QCDRs have their own challenges with strict and ever-changing CMS approval requirements and a labor-intensive measure development process. Another revision to MIPS was the implementation of a new participation framework called the MIPS Value Pathways (MVPs) that was initially slated to begin in the 2021 performance period but has been delayed until 2022. The goal of MVPs is to move away from siloed activities and measures in the four relatively unrelated MIPS performance categories and move toward an aligned measure set to better prepare clinicians for alternative payment models (APMs). The applicability of MVPs to radiologists is not yet clear. In the absence of meaningful quality and cost measures, the MVP framework is unlikely to solve the problems of MIPS.
The shortcomings of MIPS predated COVID-19, but the pandemic further exacerbated its unraveling. The last thing physicians have had on their minds over the past year is satisfying complex reporting requirements and devising scoring strategies. To the credit of CMS, the agency recognized this and agreed to hold clinicians harmless from a negative payment adjustment for the 2019 and 2020 payment years. However, this too has detrimental consequences to the program. Because MIPS is a zero-sum game in which the losers pay the winners, removing all risk of losing means there is no money available to pay the winners and negates the entire pay-for-performance paradigm. With already minuscule bonuses for high performers in 2017 and 2018, further dilution of the available bonus pool does nothing to incentivize buy-in from clinicians trying to maximize their performance in MIPS. Furthermore, by exempting large numbers of clinicians from MIPS in 2019 and 2020, many of the quality measures will no longer have historical benchmarks — leaving CMS unable to score measures that have always been plagued by imprecision and questionable relevance.
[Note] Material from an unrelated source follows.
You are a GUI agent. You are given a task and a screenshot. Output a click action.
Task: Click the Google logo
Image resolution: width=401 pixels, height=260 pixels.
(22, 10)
By statutory requirement, MIPS will reach its full implementation next year with the 2022 performance period. This means that in the absence of legislative intervention, the performance threshold — or the score below which a clinician receives a negative payment adjustment — must be set at either the mean or median of all participants’ scores. In the aftermath of the pandemic, with no valid benchmarks and myriad uncertainties, such a high-performance threshold will be untenable.
One clear opportunity for improvement in the remaking of MIPS would be to include measures that address the disparities in healthcare. Although pay-for-performance programs may lead to overall improvements, there is some evidence to suggest that they may inadvertently exacerbate health disparities for marginalized populations.2 Certainly, small and rural practices have struggled to perform well in MIPS, despite provisions in scoring designed to level the playing field. Most MIPS measures capture clinical effectiveness, whereas few attempt to capture aspects of access, patient experience, or interpersonal care. These gaps suggest that MIPS, as it currently exists, may fail to measure the broader aspects of healthcare quality and may even risk worsening existing disparities.